(ACTION ITEM) Report how many lines in the data include the string "Given", and add nothing else.

Stored items:
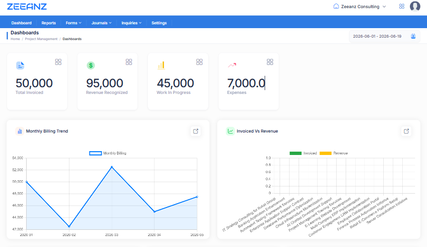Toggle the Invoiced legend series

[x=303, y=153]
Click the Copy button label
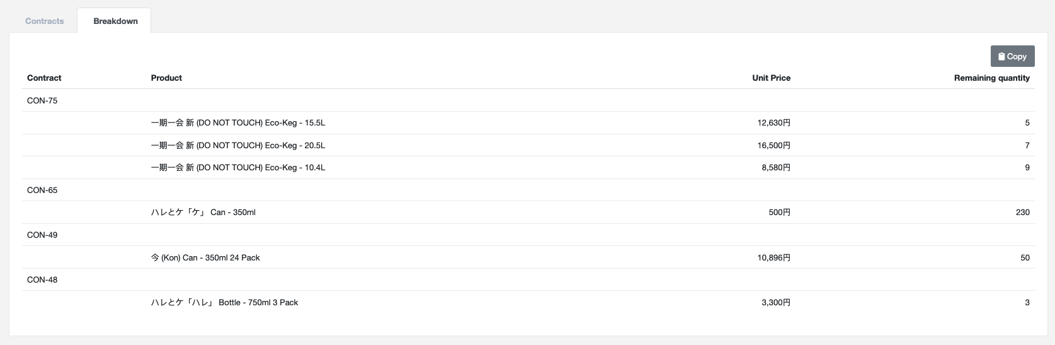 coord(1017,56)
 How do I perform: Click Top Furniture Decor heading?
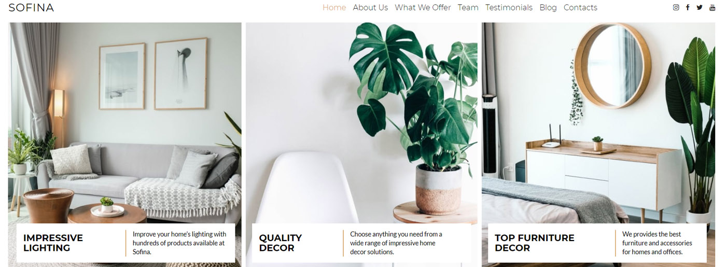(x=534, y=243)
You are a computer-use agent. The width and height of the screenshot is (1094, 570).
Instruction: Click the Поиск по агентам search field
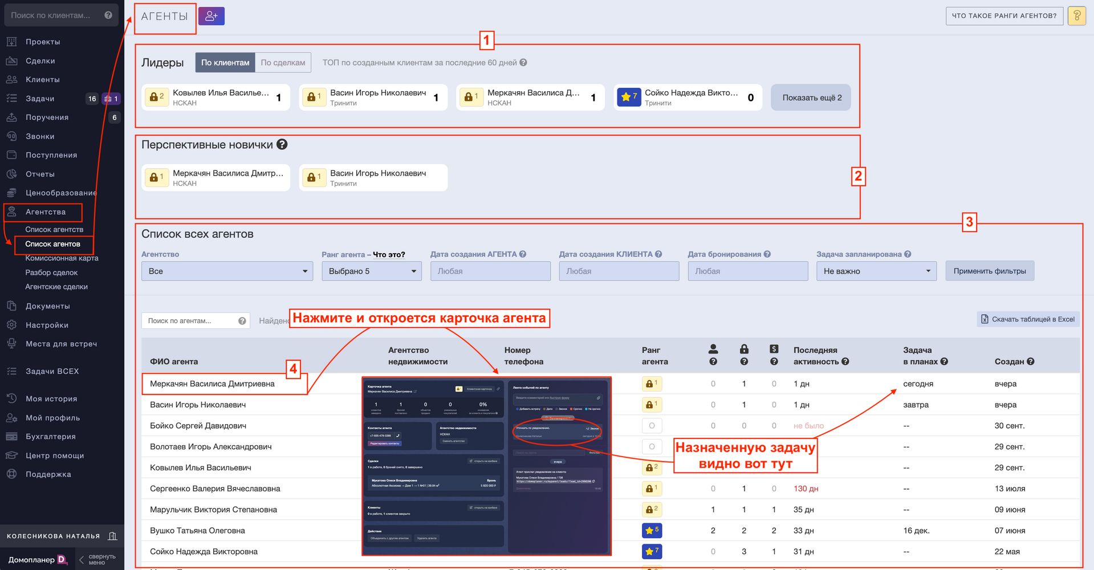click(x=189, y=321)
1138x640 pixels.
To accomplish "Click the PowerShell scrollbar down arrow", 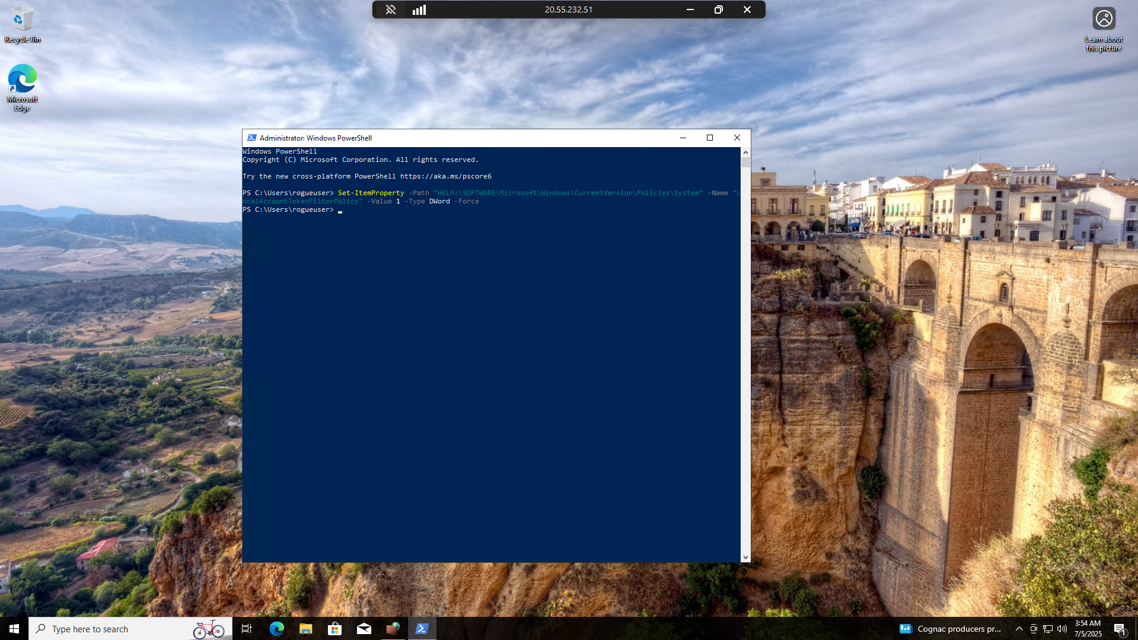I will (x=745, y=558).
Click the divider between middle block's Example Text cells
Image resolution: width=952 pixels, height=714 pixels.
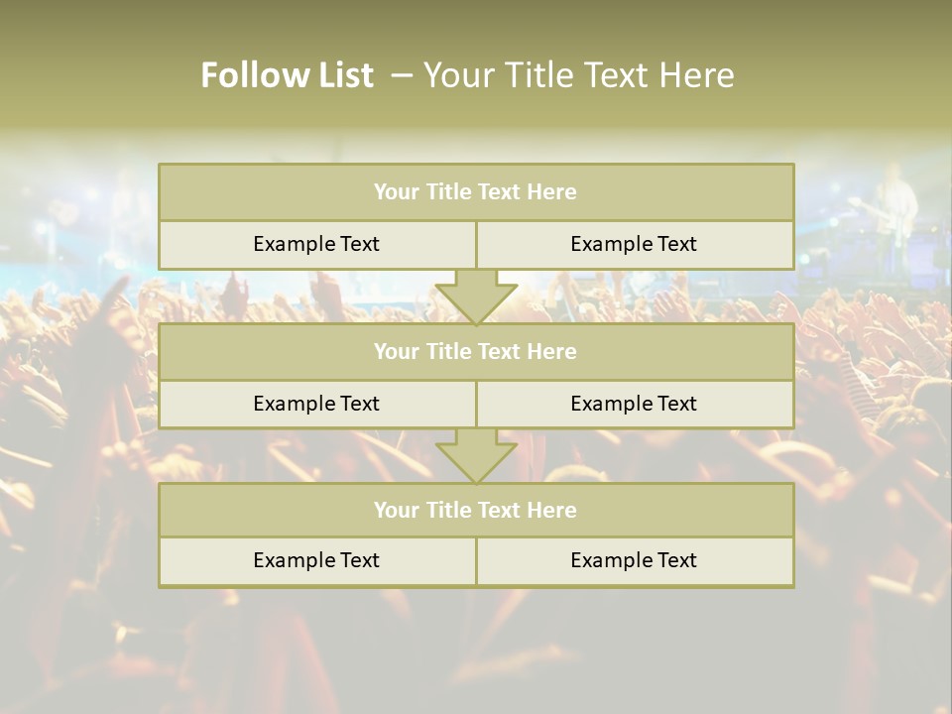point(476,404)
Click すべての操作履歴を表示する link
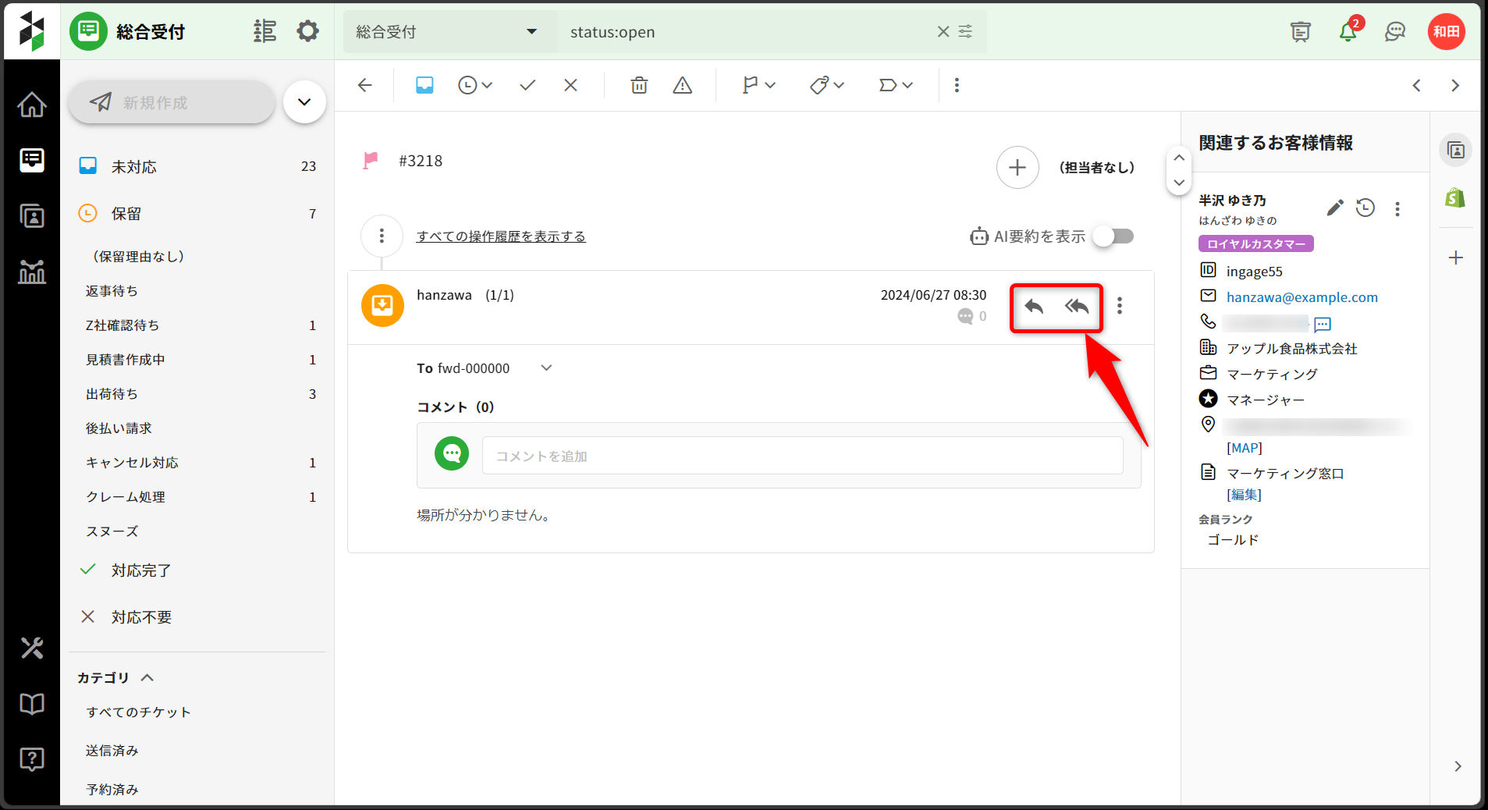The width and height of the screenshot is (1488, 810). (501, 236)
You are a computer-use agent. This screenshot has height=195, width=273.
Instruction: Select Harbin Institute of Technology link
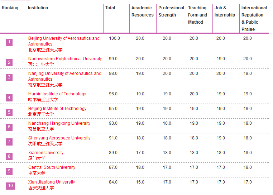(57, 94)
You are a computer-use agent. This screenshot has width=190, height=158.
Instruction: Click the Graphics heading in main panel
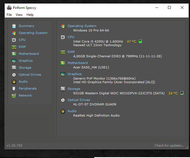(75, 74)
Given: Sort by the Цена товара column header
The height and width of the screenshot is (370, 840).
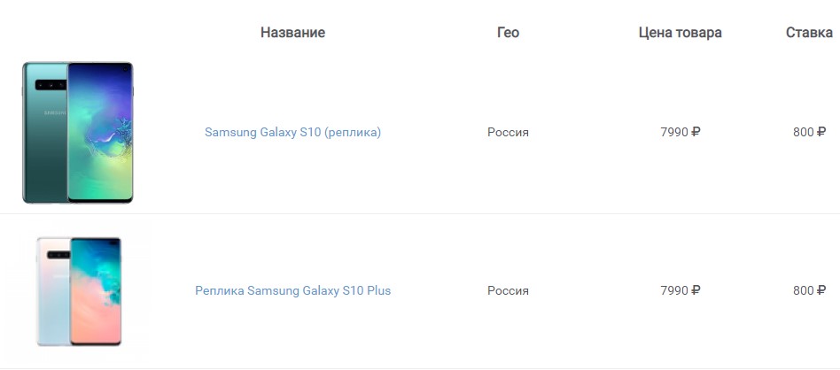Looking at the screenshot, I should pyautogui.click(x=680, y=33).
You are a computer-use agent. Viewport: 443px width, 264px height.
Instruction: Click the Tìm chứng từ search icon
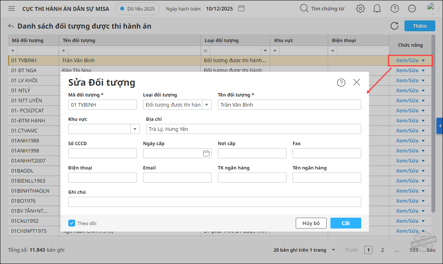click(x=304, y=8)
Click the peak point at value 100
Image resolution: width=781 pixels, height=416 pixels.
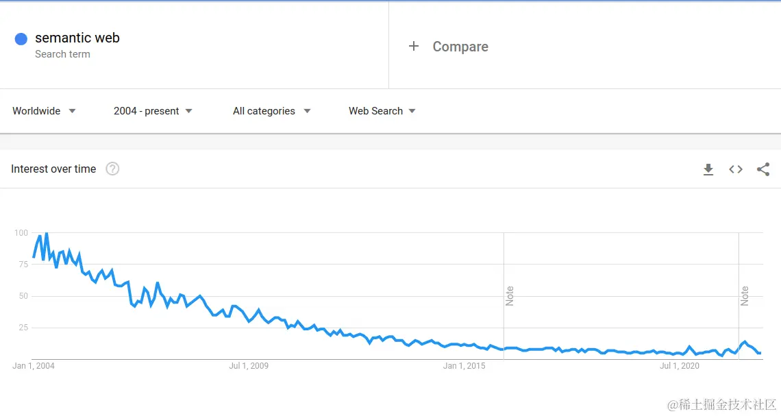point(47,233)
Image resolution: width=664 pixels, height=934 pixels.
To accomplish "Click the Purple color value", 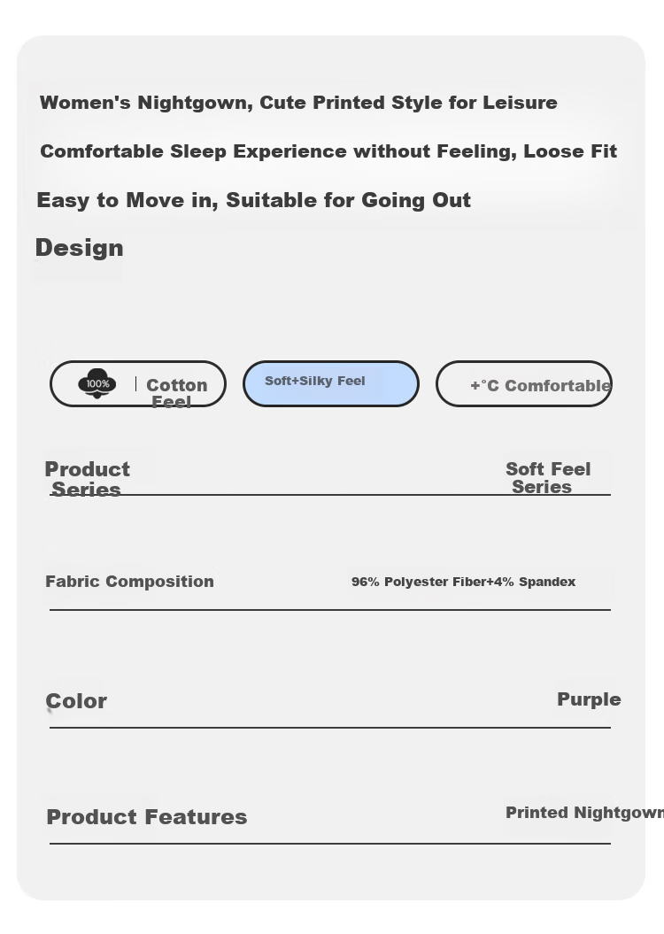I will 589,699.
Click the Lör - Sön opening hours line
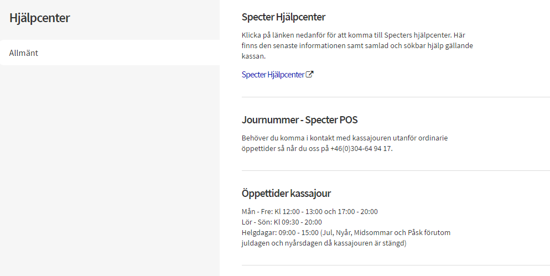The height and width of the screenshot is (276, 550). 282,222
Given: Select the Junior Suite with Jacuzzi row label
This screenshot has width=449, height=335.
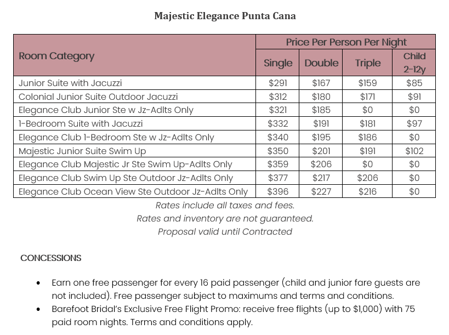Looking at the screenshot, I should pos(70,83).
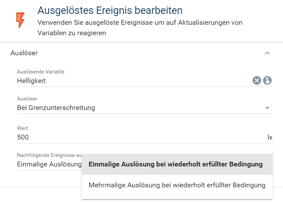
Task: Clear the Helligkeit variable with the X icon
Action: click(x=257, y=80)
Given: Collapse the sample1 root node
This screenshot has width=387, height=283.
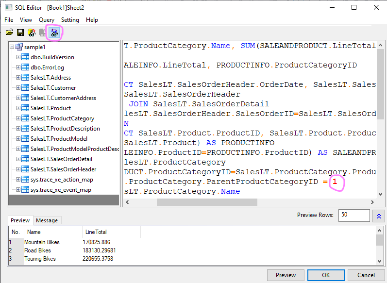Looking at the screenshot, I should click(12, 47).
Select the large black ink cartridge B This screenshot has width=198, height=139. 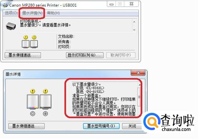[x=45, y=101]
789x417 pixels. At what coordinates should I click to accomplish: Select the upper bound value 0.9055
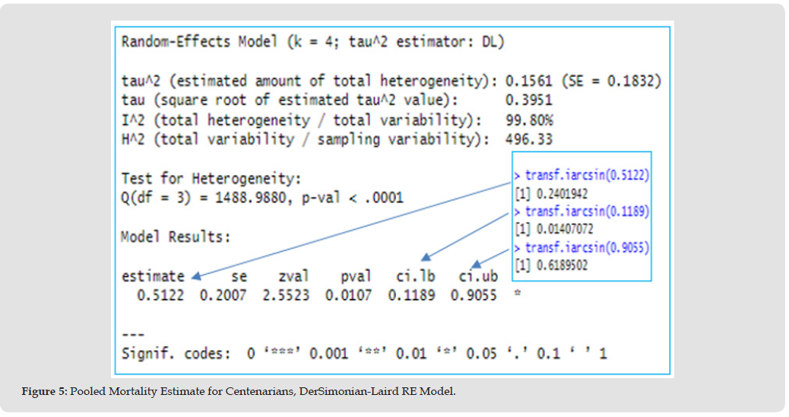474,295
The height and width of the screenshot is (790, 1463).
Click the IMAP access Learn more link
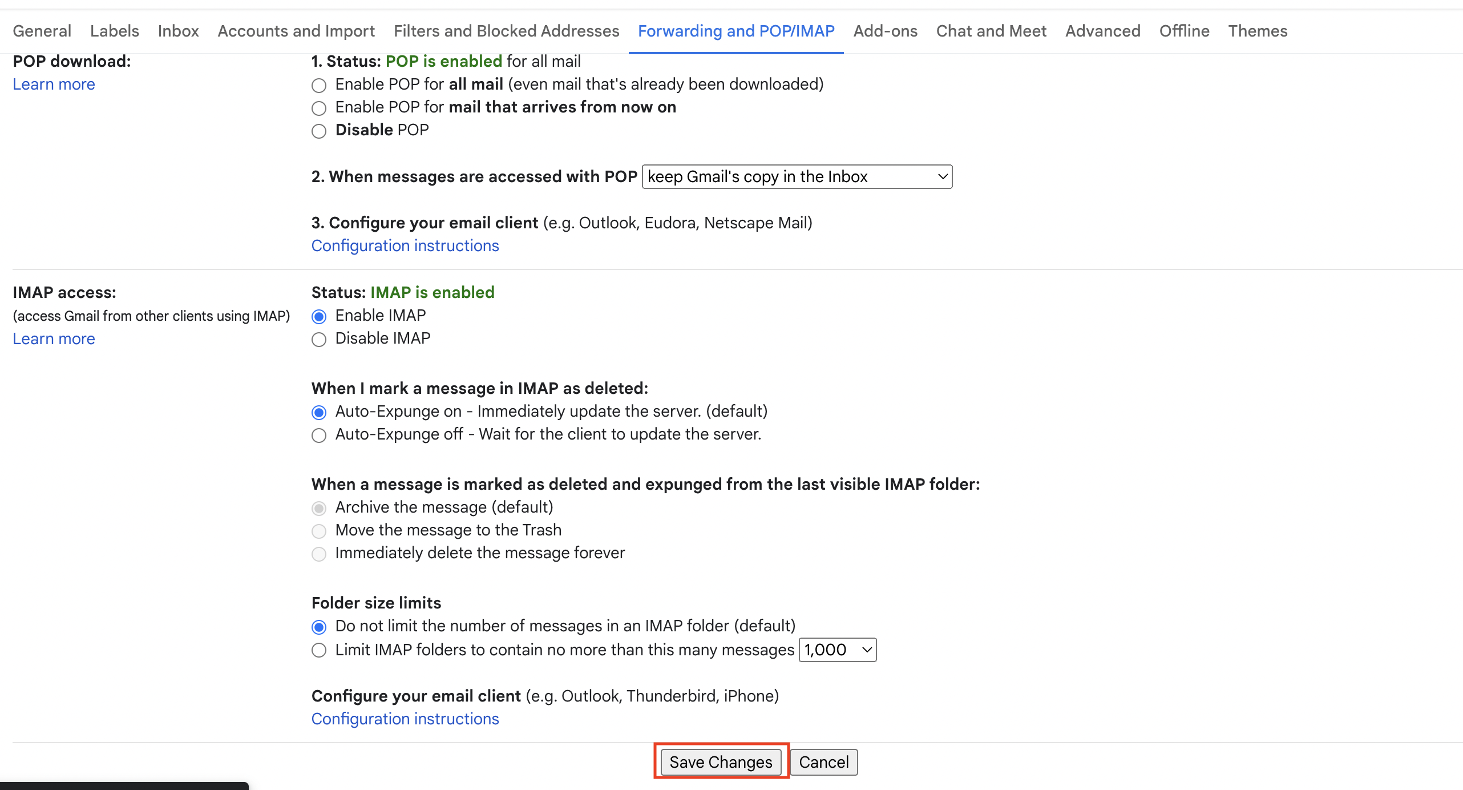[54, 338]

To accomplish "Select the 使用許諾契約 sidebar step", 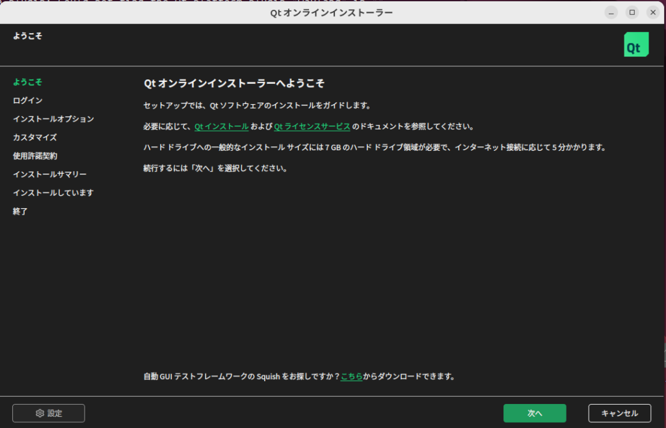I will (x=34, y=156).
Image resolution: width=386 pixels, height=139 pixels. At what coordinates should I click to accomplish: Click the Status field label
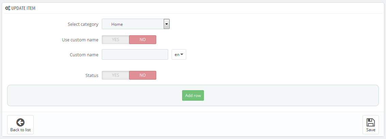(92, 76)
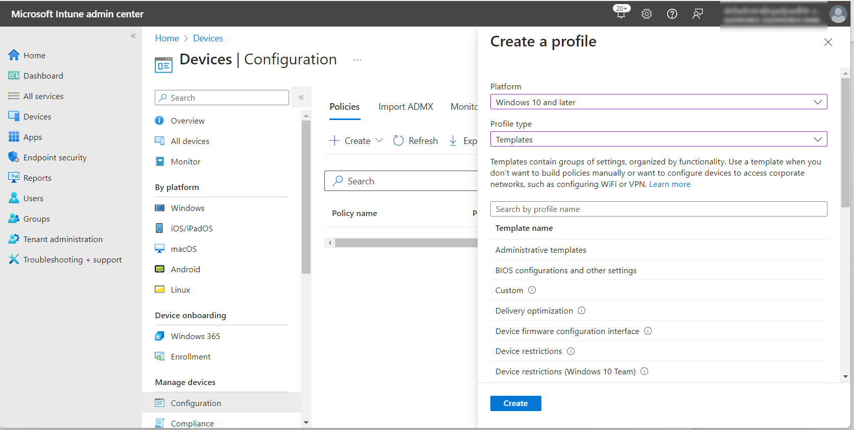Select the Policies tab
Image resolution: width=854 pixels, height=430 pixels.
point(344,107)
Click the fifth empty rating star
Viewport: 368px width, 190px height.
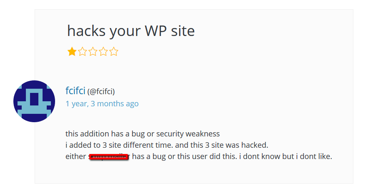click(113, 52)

(RESPONSE) 3